### Excerpted records

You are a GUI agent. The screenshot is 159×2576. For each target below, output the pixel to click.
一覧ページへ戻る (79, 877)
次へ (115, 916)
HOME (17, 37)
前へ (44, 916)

### What the task asks
Repeat every line of the material exactly.

### Reply
You are a GUI agent. The screenshot is 159×2576. For each target below, output the pixel to click.
一覧ページへ戻る (79, 877)
次へ (115, 916)
HOME (17, 37)
前へ (44, 916)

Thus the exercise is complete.